The outcomes are considered against the national curriculum and can be easily worked into providing reporting against descriptions.
There are a number of applications across STEM KLA groups, so we’ll break it down into each.
First, a list of equipment:
- Bridge Constructor free iPad and Android app
- Paddlepop sticks
- Glue (PVC is fine, though you might prefer something stronger)
- String - nylon, 1.5mm in thickness
- A 10 litre bucket
- 2 tables, equal height
The basic project is for students to construct a bridge from basic materials using a number of possible designs and test it for weight carrying capacity.
Students can use the construction process and data to analyse their project outcome, a few of which we can explore here, and others you may know or find out along the way.
Preferably, ask students how they could measure, analyse and explore data!
There might be some strange answers – run with it and see what you come up with!
Start with Bridge Constructor – a lesson on basic techniques, principles and ideas can be explored with the App.
Students work through free levels and develop ideas on bridge building.
Students start by planning their investigation – what combination of materials, designs and techniques would work the best?
Have students create a plan given what is available to them.
They can predict the weight their bridge can carry, draw and annotate designs.
Have them set a series of criteria or rules, such as maximum or minimum length, height, width and layers of sticks, so they have some control variables.
Gather and record their hypothesis and predictions.
Build the bridge! Have students record the building procedure using a camera, as they can use this to create a photostory or video later of their journey – publishing is an important aspect of inquiry and challenge based learning!
Testing/final measurement takes place between two tables, with a bucket suspended below the bridge.
Have it only a 10cm off the floor, as the splash can be big! Pour water into the bucket slowly.
If the bridge becomes ‘unsafe’ or broken, that’s its maximum! Have students photograph/video the process and record data, like weight – which parts broke first? Why? How can this be improved? What would happen if we spread the load out (multiple anchor points)?
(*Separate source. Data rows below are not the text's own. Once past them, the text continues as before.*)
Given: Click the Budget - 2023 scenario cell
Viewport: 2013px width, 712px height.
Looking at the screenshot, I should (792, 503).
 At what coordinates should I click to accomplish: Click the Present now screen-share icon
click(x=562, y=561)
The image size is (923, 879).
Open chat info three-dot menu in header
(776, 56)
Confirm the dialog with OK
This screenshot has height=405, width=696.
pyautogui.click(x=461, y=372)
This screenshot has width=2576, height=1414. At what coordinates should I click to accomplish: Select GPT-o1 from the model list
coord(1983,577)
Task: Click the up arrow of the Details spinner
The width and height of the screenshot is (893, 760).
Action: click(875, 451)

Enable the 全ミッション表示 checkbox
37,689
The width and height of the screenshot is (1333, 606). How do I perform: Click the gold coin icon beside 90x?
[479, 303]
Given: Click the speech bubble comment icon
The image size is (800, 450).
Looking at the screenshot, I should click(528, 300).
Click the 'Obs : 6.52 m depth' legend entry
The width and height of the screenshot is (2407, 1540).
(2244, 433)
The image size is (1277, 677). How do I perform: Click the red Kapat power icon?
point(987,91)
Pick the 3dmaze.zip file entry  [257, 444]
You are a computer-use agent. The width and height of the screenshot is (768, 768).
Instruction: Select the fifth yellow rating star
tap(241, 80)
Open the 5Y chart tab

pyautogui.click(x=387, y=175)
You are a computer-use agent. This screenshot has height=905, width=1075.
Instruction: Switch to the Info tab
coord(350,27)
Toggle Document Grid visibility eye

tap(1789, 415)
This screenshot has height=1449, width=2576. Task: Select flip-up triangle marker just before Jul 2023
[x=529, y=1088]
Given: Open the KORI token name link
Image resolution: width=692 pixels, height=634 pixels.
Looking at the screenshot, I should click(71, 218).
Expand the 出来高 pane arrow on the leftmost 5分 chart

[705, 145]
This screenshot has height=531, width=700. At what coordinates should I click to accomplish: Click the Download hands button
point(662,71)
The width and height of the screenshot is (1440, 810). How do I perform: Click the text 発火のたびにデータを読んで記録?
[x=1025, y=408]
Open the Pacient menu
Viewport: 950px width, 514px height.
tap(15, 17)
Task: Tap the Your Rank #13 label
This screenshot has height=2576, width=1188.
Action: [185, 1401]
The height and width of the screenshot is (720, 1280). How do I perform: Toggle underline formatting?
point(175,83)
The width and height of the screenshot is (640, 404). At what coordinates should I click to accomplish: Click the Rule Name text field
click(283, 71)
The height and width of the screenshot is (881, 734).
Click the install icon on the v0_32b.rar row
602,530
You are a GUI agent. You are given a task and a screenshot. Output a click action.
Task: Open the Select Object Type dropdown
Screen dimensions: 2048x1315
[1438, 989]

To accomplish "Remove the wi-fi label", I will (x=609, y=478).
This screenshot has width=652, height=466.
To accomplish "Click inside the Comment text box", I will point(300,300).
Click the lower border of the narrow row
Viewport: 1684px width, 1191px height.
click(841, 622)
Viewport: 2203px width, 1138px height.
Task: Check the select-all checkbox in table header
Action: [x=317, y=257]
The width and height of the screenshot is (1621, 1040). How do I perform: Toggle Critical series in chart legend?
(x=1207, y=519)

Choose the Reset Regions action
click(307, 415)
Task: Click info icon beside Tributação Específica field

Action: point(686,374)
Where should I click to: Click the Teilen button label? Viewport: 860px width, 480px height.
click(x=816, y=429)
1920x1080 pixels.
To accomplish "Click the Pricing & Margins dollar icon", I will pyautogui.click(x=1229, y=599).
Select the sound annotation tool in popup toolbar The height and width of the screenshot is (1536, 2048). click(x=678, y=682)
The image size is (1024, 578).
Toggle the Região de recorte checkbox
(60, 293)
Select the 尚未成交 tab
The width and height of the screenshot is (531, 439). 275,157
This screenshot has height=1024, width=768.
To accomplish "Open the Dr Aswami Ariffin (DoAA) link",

Students use their predictions and compare them with the actual weight the bridge carried.
They can also compile whole class data and graph it using box plots, analyse statistics such as median, mean and mode, and create graphs of their work.
A critical step is publishing. Have students upload videos, create a website on Wordpress or Wix, and document their project. It would be a fantastic learning tool for future classes and could become quite the competition year after year!
It is a complex journey, especially when we give students a bucket of tools and little direction.
But, with a little guidance, STEM can be great fun, and a very worthwhile learning experience!